OpenAI, Google ink deals to augment AI efforts with news – it was Time for better sources

Tech giants can't play the RAG-time blues until they pay their dues – in this case to quality publishers

OpenAI and Google on Thursday independently announced fresh collaborations with major publishers as they work to expand paid access to information used by their AI products and services.

OpenAI is now working with Time Magazine under a multi-year agreement, the terms of which weren't disclosed, that grants the machine-learning mega-lab access to the publisher’s assets – from the present way back to 1923.

"We're partnering with Time to make it easier for people to access news content through our AI tools, and to support reputable journalism by providing proper attribution to original sources," OpenAI COO Brad Lightcap declared in a canned statement.

It isn't entirely clear how Time's content will be integrated into OpenAI’s products. The AI upstart simply noted the catalog will "enhance its products and display in response to user inquiries – featuring a citation and link back to the original source on"

This suggests the use of retrieval augmented generation (RAG) to parse Time articles, in order to generate more accurate answers to ChatGPT users' queries.

We covered RAG in depth in a recent hands-on tutorial.
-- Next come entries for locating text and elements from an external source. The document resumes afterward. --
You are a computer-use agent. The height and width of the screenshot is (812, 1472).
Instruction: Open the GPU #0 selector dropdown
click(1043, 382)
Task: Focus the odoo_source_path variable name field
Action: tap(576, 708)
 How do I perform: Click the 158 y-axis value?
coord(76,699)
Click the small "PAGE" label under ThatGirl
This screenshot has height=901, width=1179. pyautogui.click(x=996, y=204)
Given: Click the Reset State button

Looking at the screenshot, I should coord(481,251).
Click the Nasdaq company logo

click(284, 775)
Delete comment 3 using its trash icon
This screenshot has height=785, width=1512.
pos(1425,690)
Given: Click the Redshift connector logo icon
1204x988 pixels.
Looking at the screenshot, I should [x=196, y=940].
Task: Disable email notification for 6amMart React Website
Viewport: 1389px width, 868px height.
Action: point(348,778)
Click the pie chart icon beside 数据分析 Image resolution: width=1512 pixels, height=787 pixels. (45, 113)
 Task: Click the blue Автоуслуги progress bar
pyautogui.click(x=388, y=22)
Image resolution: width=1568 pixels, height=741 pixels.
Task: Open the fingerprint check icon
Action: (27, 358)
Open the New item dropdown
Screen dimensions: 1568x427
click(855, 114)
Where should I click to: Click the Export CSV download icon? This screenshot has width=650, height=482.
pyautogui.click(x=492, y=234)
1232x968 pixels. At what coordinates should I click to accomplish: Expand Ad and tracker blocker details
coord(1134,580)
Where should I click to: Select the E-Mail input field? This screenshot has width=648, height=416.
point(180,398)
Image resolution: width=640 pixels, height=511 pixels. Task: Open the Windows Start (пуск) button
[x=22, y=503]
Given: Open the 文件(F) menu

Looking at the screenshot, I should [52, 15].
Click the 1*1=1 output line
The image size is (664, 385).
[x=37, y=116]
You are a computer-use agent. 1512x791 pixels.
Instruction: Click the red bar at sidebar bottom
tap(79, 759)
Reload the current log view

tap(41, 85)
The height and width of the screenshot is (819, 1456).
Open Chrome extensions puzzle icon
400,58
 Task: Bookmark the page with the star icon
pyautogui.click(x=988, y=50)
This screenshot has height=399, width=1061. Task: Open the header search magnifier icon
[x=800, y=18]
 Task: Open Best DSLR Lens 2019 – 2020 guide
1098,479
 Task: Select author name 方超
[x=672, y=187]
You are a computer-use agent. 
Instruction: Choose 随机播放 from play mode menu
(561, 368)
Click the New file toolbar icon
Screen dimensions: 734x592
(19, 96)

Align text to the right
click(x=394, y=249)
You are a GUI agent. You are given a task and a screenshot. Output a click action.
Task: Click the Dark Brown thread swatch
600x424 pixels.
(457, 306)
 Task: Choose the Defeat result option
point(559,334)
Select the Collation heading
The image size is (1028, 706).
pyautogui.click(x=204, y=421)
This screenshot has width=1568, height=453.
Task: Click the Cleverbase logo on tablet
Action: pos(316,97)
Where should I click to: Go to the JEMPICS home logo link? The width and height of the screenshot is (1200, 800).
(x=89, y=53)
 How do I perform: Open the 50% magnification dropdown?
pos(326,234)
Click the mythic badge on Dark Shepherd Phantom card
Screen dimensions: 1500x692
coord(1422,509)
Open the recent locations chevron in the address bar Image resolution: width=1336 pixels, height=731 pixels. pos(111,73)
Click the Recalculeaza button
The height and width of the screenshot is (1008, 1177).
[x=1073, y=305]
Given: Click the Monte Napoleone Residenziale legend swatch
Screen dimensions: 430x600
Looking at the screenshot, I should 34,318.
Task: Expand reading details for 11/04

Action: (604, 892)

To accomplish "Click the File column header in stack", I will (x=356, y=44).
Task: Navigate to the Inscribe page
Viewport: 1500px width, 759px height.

In a nutshell, the technique ingests content, converts it into an embedding model and feeds it into a vector database that a large language model, such as GPT-4, can use to generate answers. In a sense RAG is a bit like sending your LLM to the library to research a topic – or in the case of this deal, a newsstand.

There's nothing in OpenAI's announcement to suggest it won't integrate Time's archives into its training datasets. We've asked OpenAI and Time for comment.

There's also no word on how much cash is changing hands, but the publisher will receive access to OpenAI's technology to develop "new products for its audiences." Additionally, the publication will get the opportunity to share its input on how to "refine and enhance the delivery of journalism in ChatGPT and other OpenAI products."

Exactly how much sway Time journalists will actually have over OpenAI – or the use of Time content – is unclear.

The announcement comes weeks after OpenAI announced a partnership with Reddit and News Corp to feed its models with content.

Google does deals, too

Google, which announced a similar agreement with Reddit back in February, revealed on Thursday that it's expanding its content partnerships to include several more content and data providers.

The search and ad giant's collaborators include credit rating outfit Moody's, investment research firm MSCI, Thomson Reuters, and Zoominfo. However, unlike OpenAI's partnership with Time, Google specifically mentions the use of these sites as fodder for its RAG databases.

Google will offer its customers an option to "ground" their AI apps in facts sourced from the sites it’s signed. The hope is that more outside sources will reduce the likelihood of hallucinations – aka errors.

RAG should improve the quality of AI-generated results, but it isn't a silver bullet. Even if a model doesn't make something up, inaccurate source data remains a problem. As we saw last month with Google's own AI search function, the quality of the answers relies heavily on the quality of the source. This led to the AI search presenting troll posts – including one suggesting adding "non-toxic" glue to pizza sauce to help the cheese stick – as fact.

However, as customer expectations of machine learning tools grow, so too has the demand for high quality datasets and – by extension – the need to protect curated sources of content from being hoovered up into the AI vacuum cleaner.

Earlier this week, Reddit said it would start making changes to its Robots.txt file to dissuade AI startups from scraping its site without paying for it – something we'll note OpenAI and Google have already agreed to do.

These deals are also rather lucrative, with Google reportedly paying Reddit $60 million a year for the right to peruse its posts. ®

Good luck, Time...

  • Tests show OpenAI's ChatGPT sometimes gives users broken URLs for at least ten publications that have struck licensing deals with, you guessed it, OpenAI. Those partnerships were supposed to ensure that when the chatbot generates an answer based on one of those titles' articles, the system kindly namechecks the source and provides a link to the original piece. So much for that.
  • The Center for Investigative Reporting, a nonprofit which operates Mother Jones and Reveal, is suing OpenAI and its backer Microsoft for allegedly unlawfully using its copyrighted content without permission nor compensation.